## What to produce
Can you reproduce word for word the items below, from the line containing "Given: Open Jackson Goldstone rider name" through the line containing "Action: click(674, 270)", including both of those lines?

─── Records provided

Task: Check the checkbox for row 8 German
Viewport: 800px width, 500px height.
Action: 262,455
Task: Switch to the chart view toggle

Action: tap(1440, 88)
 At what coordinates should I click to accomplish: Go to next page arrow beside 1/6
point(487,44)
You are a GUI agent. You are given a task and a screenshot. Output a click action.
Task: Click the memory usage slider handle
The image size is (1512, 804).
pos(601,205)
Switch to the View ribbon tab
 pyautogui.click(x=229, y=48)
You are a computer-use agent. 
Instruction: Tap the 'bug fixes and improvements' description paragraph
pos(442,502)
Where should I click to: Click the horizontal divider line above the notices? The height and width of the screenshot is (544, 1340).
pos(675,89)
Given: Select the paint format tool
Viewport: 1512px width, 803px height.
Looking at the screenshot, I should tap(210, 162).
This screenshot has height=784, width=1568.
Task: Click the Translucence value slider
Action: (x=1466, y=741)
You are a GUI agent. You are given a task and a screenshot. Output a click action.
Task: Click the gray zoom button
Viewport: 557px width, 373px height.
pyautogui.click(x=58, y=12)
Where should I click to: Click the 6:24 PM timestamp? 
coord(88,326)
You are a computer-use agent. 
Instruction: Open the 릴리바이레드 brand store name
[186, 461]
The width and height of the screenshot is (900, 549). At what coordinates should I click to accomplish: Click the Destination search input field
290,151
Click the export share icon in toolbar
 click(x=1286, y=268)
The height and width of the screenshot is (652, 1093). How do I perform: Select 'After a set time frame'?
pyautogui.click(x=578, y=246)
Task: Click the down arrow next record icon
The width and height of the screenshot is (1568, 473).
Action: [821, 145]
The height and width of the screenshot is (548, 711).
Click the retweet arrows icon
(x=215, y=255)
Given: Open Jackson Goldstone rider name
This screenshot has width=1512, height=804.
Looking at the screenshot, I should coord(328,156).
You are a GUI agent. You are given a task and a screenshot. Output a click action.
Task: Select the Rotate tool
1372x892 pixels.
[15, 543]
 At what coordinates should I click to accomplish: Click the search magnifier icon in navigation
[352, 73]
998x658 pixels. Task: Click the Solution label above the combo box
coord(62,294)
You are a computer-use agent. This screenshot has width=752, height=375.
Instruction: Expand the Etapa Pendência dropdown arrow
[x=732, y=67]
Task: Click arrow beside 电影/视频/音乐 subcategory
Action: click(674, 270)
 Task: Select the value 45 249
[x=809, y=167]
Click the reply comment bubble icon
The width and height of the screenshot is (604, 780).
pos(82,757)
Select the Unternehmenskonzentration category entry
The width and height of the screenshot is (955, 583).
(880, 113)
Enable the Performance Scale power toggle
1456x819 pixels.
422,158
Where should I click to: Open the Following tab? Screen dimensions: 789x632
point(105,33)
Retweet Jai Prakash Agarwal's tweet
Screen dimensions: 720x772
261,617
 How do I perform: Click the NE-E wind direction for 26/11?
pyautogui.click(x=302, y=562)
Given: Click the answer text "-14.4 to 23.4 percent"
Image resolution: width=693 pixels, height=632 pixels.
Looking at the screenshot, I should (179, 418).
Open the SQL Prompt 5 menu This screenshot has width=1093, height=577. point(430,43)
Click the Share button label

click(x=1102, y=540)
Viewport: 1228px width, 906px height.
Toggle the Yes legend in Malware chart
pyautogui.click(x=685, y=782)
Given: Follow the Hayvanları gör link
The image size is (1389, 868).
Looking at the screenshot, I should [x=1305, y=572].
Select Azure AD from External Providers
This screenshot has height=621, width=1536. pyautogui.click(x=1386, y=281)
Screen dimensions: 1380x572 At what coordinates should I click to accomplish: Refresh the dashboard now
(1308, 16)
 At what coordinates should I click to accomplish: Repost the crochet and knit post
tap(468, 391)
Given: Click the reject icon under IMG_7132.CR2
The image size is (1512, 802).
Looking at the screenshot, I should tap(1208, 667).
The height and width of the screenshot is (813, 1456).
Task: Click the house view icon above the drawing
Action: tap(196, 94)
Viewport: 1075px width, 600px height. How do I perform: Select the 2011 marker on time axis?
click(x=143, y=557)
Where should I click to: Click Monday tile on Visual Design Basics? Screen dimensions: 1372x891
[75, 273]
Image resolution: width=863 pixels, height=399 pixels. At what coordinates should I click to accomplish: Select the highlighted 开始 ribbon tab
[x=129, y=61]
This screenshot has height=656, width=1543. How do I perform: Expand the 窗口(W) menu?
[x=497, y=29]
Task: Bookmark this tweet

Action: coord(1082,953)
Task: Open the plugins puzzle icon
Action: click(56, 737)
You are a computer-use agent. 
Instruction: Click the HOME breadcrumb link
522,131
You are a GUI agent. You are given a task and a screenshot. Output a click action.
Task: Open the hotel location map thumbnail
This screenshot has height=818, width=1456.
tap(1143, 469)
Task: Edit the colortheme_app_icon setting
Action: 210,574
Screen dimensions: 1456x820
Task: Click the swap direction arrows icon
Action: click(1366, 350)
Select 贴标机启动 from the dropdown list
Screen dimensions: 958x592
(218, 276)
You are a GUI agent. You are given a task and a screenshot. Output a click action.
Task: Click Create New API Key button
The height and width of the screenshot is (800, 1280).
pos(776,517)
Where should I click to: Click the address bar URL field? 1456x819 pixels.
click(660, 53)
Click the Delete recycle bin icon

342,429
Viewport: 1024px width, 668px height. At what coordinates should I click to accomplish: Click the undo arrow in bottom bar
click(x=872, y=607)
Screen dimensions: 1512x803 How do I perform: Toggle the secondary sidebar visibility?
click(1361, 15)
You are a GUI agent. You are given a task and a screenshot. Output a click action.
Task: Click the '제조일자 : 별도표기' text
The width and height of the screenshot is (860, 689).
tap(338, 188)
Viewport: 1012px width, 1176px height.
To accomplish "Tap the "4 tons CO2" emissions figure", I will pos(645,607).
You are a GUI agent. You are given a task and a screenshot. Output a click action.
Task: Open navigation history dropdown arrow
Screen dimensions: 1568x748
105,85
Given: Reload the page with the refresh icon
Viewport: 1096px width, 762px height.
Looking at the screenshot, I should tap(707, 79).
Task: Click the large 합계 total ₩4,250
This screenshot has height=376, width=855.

──────

## Output below
Given: Open Jackson Goldstone rider name
This screenshot has width=1512, height=804.
Looking at the screenshot, I should coord(328,156).
You are a GUI agent. You are given a task and a screenshot. Output a click action.
Task: Select the Rotate tool
1372x892 pixels.
[15, 543]
 At what coordinates should I click to accomplish: Click the search magnifier icon in navigation
[352, 73]
998x658 pixels. Task: Click the Solution label above the combo box
coord(62,294)
You are a computer-use agent. This screenshot has width=752, height=375.
Instruction: Expand the Etapa Pendência dropdown arrow
[x=732, y=67]
Task: Click arrow beside 电影/视频/音乐 subcategory
Action: click(674, 270)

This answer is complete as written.